▶ **ACTIVITY**
What you return must be the full listing, word for word, with no images in it.

DATA FOR REVIEW section start

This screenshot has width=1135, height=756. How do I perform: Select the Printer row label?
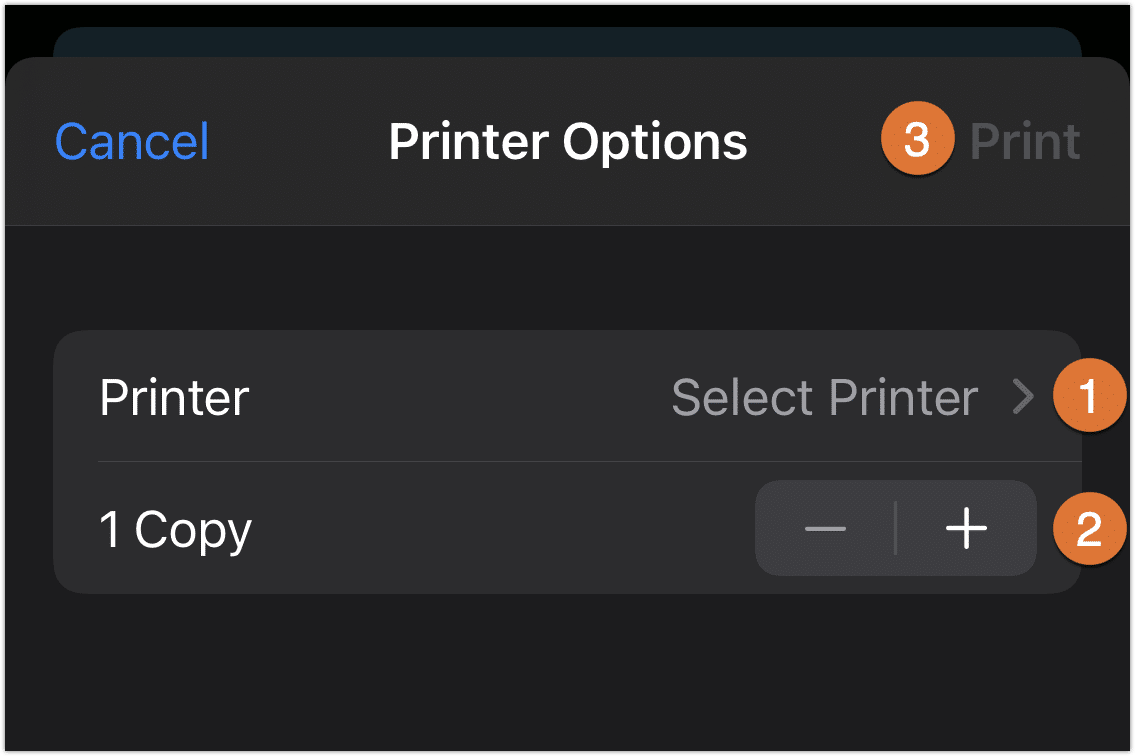click(174, 398)

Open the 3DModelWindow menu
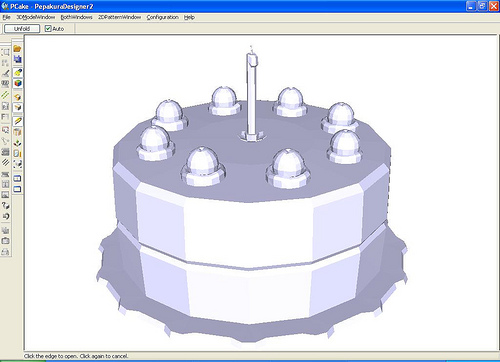[36, 17]
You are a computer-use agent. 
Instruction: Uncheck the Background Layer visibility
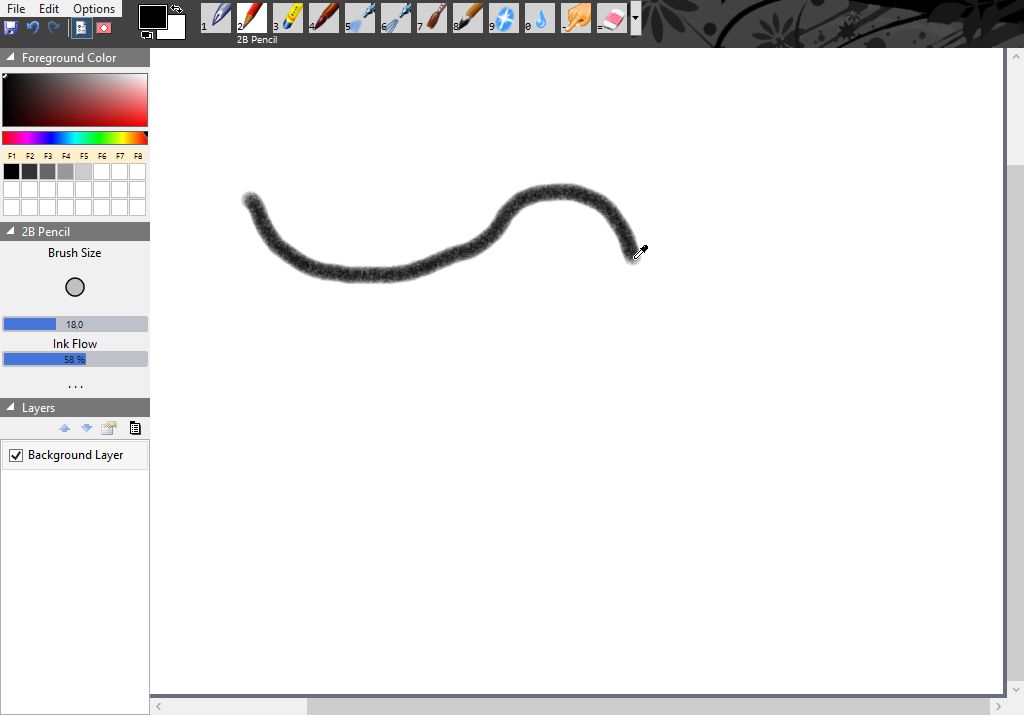click(x=15, y=455)
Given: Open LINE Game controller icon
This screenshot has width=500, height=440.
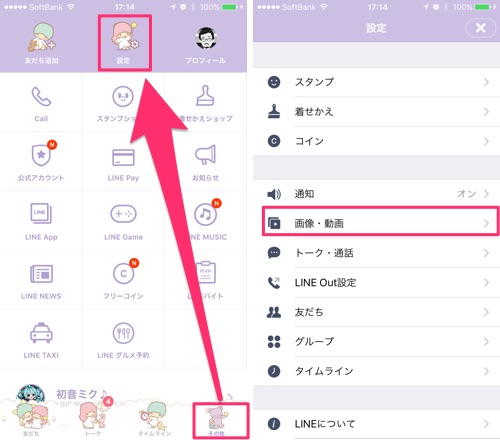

DATA FOR REVIEW section end

▶ **SOLVED PROBLEM**
This screenshot has width=1135, height=756. How do I perform: Select the Printer row label?
click(174, 398)

Open the 3DModelWindow menu
[36, 17]
You are a computer-use agent. 
Instruction: Uncheck the Background Layer visibility
click(x=15, y=455)
Given: Open LINE Game controller icon
This screenshot has width=500, height=440.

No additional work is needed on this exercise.